• Текст для чтения:
Светлана Алексиевич в своей квартире в Берлине, 2026 год

С 1953 года американский литературный журнал The Paris Review берет интервью у знаменитых писателей и поэтов об их ремесле для постоянной рубрики Writers at Work («Писатели за работой»). Героями рубрики в разные годы становились Эрнест Хемингуэй, Уильям Фолкнер, Владимир Набоков, Джоан Дидион, Ольга Токарчук, Тони Моррисон, Людмила Петрушевская. Для нового выпуска журналистка и писательница Елена Костюченко поговорила с писательницей-документалисткой, лауреатом Нобелевской премии по литературе Светланой Алексиевич. С любезного разрешения The Paris Review «Медуза» публикует полную русскоязычную версию этого интервью. Английский перевод текста, а также другие интервью знаменитых писателей из серии Writers at Work доступны по подписке здесь.

Светлана Алексиевич задала мне не меньше вопросов, чем я ей. Наш разговор растянулся на несколько встреч — с июля по октябрь 2025 года. Порой она дожидалась, когда я закончу с распросами на день, и включала свой диктофон, а в одну из наших последних встреч, когда фотограф Лена Каширская пришла ее снимать, Алексиевич настояла, чтобы Лена осталась и тоже поговорила с ней. Она хотела знать, какие книги мы читаем, может ли революция быть бескровной, что слушают сейчас московские подростки, счастлив ли Путин. Она спрашивала и о любви — что это такое и почему, как мы думаем, она возникает или исчезает. Она давно не пользуется отдельным диктофоном — программа на айфоне дает звукозапись достаточного качества.

• Задание A: Назовите всех писателей и поэтов, которые, согласно тексту для чтения, в разные годы становились героями рубрики Writers at Work.

• Сохраненные записи:
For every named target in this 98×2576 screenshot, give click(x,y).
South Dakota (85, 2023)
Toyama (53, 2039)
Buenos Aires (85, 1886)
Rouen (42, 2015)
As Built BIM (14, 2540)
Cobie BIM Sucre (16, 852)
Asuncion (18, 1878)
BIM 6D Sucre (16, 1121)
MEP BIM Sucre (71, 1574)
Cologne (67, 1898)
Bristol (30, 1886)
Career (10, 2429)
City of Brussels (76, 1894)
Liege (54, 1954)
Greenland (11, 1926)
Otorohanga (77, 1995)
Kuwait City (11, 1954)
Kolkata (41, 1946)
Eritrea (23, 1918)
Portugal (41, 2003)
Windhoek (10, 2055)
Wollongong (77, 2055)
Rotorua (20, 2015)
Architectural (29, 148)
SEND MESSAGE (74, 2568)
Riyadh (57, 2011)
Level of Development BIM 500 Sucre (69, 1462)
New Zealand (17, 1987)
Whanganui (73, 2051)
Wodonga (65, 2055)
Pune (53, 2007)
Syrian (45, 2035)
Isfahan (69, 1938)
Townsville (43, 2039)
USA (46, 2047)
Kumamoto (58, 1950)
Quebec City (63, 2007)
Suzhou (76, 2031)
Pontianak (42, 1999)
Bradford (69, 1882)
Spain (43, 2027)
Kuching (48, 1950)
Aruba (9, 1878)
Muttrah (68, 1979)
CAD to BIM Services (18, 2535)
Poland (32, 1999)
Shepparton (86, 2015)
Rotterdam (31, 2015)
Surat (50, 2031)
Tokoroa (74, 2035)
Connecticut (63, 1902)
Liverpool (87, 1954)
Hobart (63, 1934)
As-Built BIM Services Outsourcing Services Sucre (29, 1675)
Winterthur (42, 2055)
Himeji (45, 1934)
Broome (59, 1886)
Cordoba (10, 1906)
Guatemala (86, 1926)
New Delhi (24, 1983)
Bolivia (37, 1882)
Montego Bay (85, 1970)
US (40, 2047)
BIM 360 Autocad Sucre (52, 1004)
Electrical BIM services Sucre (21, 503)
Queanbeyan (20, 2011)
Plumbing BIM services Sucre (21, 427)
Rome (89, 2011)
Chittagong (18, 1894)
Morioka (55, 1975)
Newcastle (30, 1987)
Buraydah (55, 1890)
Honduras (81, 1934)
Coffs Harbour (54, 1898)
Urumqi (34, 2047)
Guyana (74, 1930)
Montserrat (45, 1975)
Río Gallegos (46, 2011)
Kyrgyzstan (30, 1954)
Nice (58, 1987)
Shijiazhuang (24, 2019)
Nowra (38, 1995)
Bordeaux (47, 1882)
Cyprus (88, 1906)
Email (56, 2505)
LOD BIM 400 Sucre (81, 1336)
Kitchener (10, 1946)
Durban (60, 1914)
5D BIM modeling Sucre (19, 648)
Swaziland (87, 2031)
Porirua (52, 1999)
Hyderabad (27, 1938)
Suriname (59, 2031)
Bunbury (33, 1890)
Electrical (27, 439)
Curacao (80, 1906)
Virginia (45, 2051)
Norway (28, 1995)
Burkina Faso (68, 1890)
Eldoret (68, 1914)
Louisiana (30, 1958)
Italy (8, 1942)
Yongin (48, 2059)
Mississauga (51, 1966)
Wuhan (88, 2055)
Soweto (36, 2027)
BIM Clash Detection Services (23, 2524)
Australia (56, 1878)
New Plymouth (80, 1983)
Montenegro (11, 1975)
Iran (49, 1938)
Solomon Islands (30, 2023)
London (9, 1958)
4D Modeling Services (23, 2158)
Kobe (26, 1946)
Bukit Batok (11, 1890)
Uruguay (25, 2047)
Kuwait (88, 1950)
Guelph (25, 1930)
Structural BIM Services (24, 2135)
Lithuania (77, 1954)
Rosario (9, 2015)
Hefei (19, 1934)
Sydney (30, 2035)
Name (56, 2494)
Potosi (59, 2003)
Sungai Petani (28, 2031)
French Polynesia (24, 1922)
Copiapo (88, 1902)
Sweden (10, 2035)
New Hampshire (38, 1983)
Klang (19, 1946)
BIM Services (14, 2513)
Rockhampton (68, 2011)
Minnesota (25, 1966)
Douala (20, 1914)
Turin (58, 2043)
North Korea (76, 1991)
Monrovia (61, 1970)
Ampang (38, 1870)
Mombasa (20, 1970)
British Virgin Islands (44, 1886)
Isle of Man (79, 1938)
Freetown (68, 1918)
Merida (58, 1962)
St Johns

• Задание B: Оформите строки записей в виде JSON-списка строк: начните с первой строки записей и идите до строки с «5D BIM modeling Sucre (19, 648)» включительно. Каждая строка должна стать отдельной строкой списка, пустые строки пропустите.

• Итоговый ответ A: Эрнест Хемингуэй, Уильям Фолкнер, Владимир Набоков, Джоан Дидион, Ольга Токарчук, Тони Моррисон, Людмила Петрушевская.

• Итоговый ответ B:
[
  "For every named target in this 98×2576 screenshot, give click(x,y).",
  "South Dakota (85, 2023)",
  "Toyama (53, 2039)",
  "Buenos Aires (85, 1886)",
  "Rouen (42, 2015)",
  "As Built BIM (14, 2540)",
  "Cobie BIM Sucre (16, 852)",
  "Asuncion (18, 1878)",
  "BIM 6D Sucre (16, 1121)",
  "MEP BIM Sucre (71, 1574)",
  "Cologne (67, 1898)",
  "Bristol (30, 1886)",
  "Career (10, 2429)",
  "City of Brussels (76, 1894)",
  "Liege (54, 1954)",
  "Greenland (11, 1926)",
  "Otorohanga (77, 1995)",
  "Kuwait City (11, 1954)",
  "Kolkata (41, 1946)",
  "Eritrea (23, 1918)",
  "Portugal (41, 2003)",
  "Windhoek (10, 2055)",
  "Wollongong (77, 2055)",
  "Rotorua (20, 2015)",
  "Architectural (29, 148)",
  "SEND MESSAGE (74, 2568)",
  "Riyadh (57, 2011)",
  "Level of Development BIM 500 Sucre (69, 1462)",
  "New Zealand (17, 1987)",
  "Whanganui (73, 2051)",
  "Wodonga (65, 2055)",
  "Pune (53, 2007)",
  "Syrian (45, 2035)",
  "Isfahan (69, 1938)",
  "Townsville (43, 2039)",
  "USA (46, 2047)",
  "Kumamoto (58, 1950)",
  "Quebec City (63, 2007)",
  "Suzhou (76, 2031)",
  "Pontianak (42, 1999)",
  "Bradford (69, 1882)",
  "Spain (43, 2027)",
  "Kuching (48, 1950)",
  "Aruba (9, 1878)",
  "Muttrah (68, 1979)",
  "CAD to BIM Services (18, 2535)",
  "Poland (32, 1999)",
  "Shepparton (86, 2015)",
  "Rotterdam (31, 2015)",
  "Surat (50, 2031)",
  "Tokoroa (74, 2035)",
  "Connecticut (63, 1902)",
  "Liverpool (87, 1954)",
  "Hobart (63, 1934)",
  "As-Built BIM Services Outsourcing Services Sucre (29, 1675)",
  "Winterthur (42, 2055)",
  "Himeji (45, 1934)",
  "Broome (59, 1886)",
  "Cordoba (10, 1906)",
  "Guatemala (86, 1926)",
  "New Delhi (24, 1983)",
  "Bolivia (37, 1882)",
  "Montego Bay (85, 1970)",
  "US (40, 2047)",
  "BIM 360 Autocad Sucre (52, 1004)",
  "Electrical BIM services Sucre (21, 503)",
  "Queanbeyan (20, 2011)",
  "Plumbing BIM services Sucre (21, 427)",
  "Rome (89, 2011)",
  "Chittagong (18, 1894)",
  "Morioka (55, 1975)",
  "Newcastle (30, 1987)",
  "Buraydah (55, 1890)",
  "Honduras (81, 1934)",
  "Coffs Harbour (54, 1898)",
  "Urumqi (34, 2047)",
  "Guyana (74, 1930)",
  "Montserrat (45, 1975)",
  "Río Gallegos (46, 2011)",
  "Kyrgyzstan (30, 1954)",
  "Nice (58, 1987)",
  "Shijiazhuang (24, 2019)",
  "Nowra (38, 1995)",
  "Bordeaux (47, 1882)",
  "Cyprus (88, 1906)",
  "Email (56, 2505)",
  "LOD BIM 400 Sucre (81, 1336)",
  "Kitchener (10, 1946)",
  "Durban (60, 1914)",
  "5D BIM modeling Sucre (19, 648)"
]